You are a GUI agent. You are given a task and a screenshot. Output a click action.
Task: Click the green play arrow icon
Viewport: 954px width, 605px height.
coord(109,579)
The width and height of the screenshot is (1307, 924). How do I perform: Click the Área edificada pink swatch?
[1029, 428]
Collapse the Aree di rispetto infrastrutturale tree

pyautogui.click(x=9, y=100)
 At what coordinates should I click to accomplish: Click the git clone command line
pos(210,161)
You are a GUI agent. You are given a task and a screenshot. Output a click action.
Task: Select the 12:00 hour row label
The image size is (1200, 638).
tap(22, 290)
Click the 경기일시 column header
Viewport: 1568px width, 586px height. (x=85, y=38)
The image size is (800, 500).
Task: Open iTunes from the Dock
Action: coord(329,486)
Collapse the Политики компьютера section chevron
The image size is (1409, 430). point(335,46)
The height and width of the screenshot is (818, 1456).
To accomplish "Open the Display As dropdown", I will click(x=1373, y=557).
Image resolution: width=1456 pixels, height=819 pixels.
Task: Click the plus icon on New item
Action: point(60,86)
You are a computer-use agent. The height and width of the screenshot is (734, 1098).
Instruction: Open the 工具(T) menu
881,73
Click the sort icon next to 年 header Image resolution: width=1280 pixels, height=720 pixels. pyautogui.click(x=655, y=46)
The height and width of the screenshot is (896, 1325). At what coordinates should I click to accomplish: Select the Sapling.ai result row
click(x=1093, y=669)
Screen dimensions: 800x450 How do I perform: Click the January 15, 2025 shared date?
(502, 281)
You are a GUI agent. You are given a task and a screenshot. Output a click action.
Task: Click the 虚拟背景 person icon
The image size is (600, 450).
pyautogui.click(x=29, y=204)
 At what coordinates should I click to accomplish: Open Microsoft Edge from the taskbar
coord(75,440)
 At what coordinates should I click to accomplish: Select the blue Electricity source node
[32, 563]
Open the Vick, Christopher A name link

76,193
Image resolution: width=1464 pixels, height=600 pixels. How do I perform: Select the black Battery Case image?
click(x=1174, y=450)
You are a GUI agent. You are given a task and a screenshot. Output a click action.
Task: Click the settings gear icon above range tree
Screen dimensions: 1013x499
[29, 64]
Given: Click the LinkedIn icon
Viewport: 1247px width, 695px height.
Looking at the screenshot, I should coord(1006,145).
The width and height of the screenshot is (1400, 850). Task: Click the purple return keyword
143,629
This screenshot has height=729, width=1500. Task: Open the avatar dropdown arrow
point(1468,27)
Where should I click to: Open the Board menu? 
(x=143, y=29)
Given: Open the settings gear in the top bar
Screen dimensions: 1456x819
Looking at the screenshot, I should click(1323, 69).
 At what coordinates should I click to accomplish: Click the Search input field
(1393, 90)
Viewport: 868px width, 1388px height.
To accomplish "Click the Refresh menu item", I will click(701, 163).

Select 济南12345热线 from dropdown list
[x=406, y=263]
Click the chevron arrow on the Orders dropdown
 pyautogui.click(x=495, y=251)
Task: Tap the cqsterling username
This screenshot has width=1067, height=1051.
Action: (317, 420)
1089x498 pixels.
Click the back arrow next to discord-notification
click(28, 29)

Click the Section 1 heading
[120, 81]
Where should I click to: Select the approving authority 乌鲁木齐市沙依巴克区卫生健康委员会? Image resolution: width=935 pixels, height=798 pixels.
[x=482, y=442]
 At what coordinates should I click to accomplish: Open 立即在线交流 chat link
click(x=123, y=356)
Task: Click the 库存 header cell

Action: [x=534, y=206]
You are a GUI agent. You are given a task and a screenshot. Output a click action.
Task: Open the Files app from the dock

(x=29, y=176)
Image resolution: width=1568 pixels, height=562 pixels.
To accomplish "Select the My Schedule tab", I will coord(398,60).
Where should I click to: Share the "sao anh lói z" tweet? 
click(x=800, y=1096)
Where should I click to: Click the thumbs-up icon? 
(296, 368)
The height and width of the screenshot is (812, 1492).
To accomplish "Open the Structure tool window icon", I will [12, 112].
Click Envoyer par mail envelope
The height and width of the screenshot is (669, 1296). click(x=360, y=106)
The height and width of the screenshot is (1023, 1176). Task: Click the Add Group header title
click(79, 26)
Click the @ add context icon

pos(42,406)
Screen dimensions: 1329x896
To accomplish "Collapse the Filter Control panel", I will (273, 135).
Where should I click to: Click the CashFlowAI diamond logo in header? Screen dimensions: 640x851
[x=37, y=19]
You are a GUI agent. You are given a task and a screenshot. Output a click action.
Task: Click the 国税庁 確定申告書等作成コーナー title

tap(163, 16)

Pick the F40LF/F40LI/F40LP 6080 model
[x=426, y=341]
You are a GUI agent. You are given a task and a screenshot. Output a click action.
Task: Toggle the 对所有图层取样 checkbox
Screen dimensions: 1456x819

================================

• [WHAT IS BEING ASKED] Rewrite the data above, replacing every instance of "GUI agent" with "screen assistant" and keeping everything else the same.

• [SOLUTION TO THE PROBLEM]
You are a screen assistant. You are given a task and a screenshot. Output a click action.
Task: Click the green play arrow icon
Viewport: 954px width, 605px height.
coord(109,579)
The width and height of the screenshot is (1307, 924). How do I perform: Click the Área edificada pink swatch?
[1029, 428]
Collapse the Aree di rispetto infrastrutturale tree

pyautogui.click(x=9, y=100)
 At what coordinates should I click to accomplish: Click the git clone command line
pos(210,161)
You are a screen assistant. You are given a task and a screenshot. Output a click action.
Task: Select the 12:00 hour row label
The image size is (1200, 638).
tap(22, 290)
Click the 경기일시 column header
Viewport: 1568px width, 586px height. (x=85, y=38)
The image size is (800, 500).
Task: Open iTunes from the Dock
Action: coord(329,486)
Collapse the Политики компьютера section chevron
The image size is (1409, 430). point(335,46)
The height and width of the screenshot is (818, 1456).
To accomplish "Open the Display As dropdown", I will click(x=1373, y=557).
Image resolution: width=1456 pixels, height=819 pixels.
Task: Click the plus icon on New item
Action: point(60,86)
You are a computer-use agent. The height and width of the screenshot is (734, 1098).
Instruction: Open the 工具(T) menu
881,73
Click the sort icon next to 年 header Image resolution: width=1280 pixels, height=720 pixels. pyautogui.click(x=655, y=46)
The height and width of the screenshot is (896, 1325). At what coordinates should I click to accomplish: Select the Sapling.ai result row
click(x=1093, y=669)
Screen dimensions: 800x450 How do I perform: Click the January 15, 2025 shared date?
(502, 281)
You are a screen assistant. You are given a task and a screenshot. Output a click action.
Task: Click the 虚拟背景 person icon
The image size is (600, 450).
pyautogui.click(x=29, y=204)
 At what coordinates should I click to accomplish: Open Microsoft Edge from the taskbar
coord(75,440)
 At what coordinates should I click to accomplish: Select the blue Electricity source node
[32, 563]
Open the Vick, Christopher A name link

76,193
Image resolution: width=1464 pixels, height=600 pixels. How do I perform: Select the black Battery Case image?
click(x=1174, y=450)
You are a screen assistant. You are given a task and a screenshot. Output a click action.
Task: Click the settings gear icon above range tree
Screen dimensions: 1013x499
[29, 64]
Given: Click the LinkedIn icon
Viewport: 1247px width, 695px height.
Looking at the screenshot, I should coord(1006,145).
The width and height of the screenshot is (1400, 850). Task: Click the purple return keyword
143,629
This screenshot has height=729, width=1500. Task: Open the avatar dropdown arrow
point(1468,27)
Where should I click to: Open the Board menu? 
(x=143, y=29)
Given: Open the settings gear in the top bar
Screen dimensions: 1456x819
Looking at the screenshot, I should click(1323, 69).
 At what coordinates should I click to accomplish: Click the Search input field
(1393, 90)
Viewport: 868px width, 1388px height.
To accomplish "Click the Refresh menu item", I will click(701, 163).

Select 济南12345热线 from dropdown list
[x=406, y=263]
Click the chevron arrow on the Orders dropdown
 pyautogui.click(x=495, y=251)
Task: Tap the cqsterling username
This screenshot has width=1067, height=1051.
Action: (317, 420)
1089x498 pixels.
Click the back arrow next to discord-notification
click(28, 29)

Click the Section 1 heading
[120, 81]
Where should I click to: Select the approving authority 乌鲁木齐市沙依巴克区卫生健康委员会? Image resolution: width=935 pixels, height=798 pixels.
[x=482, y=442]
 At what coordinates should I click to accomplish: Open 立即在线交流 chat link
click(x=123, y=356)
Task: Click the 库存 header cell

Action: [x=534, y=206]
You are a screen assistant. You are given a task and a screenshot. Output a click action.
Task: Open the Files app from the dock

(x=29, y=176)
Image resolution: width=1568 pixels, height=562 pixels.
To accomplish "Select the My Schedule tab", I will coord(398,60).
Where should I click to: Share the "sao anh lói z" tweet? 
click(x=800, y=1096)
Where should I click to: Click the thumbs-up icon? 
(296, 368)
The height and width of the screenshot is (812, 1492).
To accomplish "Open the Structure tool window icon", I will [12, 112].
Click Envoyer par mail envelope
The height and width of the screenshot is (669, 1296). click(x=360, y=106)
The height and width of the screenshot is (1023, 1176). Task: Click the Add Group header title
click(79, 26)
Click the @ add context icon

pos(42,406)
Screen dimensions: 1329x896
To accomplish "Collapse the Filter Control panel", I will (273, 135).
Where should I click to: Click the CashFlowAI diamond logo in header? Screen dimensions: 640x851
[x=37, y=19]
You are a screen assistant. You are given a task and a screenshot. Output a click action.
Task: Click the 国税庁 確定申告書等作成コーナー title

tap(163, 16)

Pick the F40LF/F40LI/F40LP 6080 model
[x=426, y=341]
You are a screen assistant. You are given a task and a screenshot. Output a click action.
Task: Toggle the 对所有图层取样 checkbox
Screen dimensions: 1456x819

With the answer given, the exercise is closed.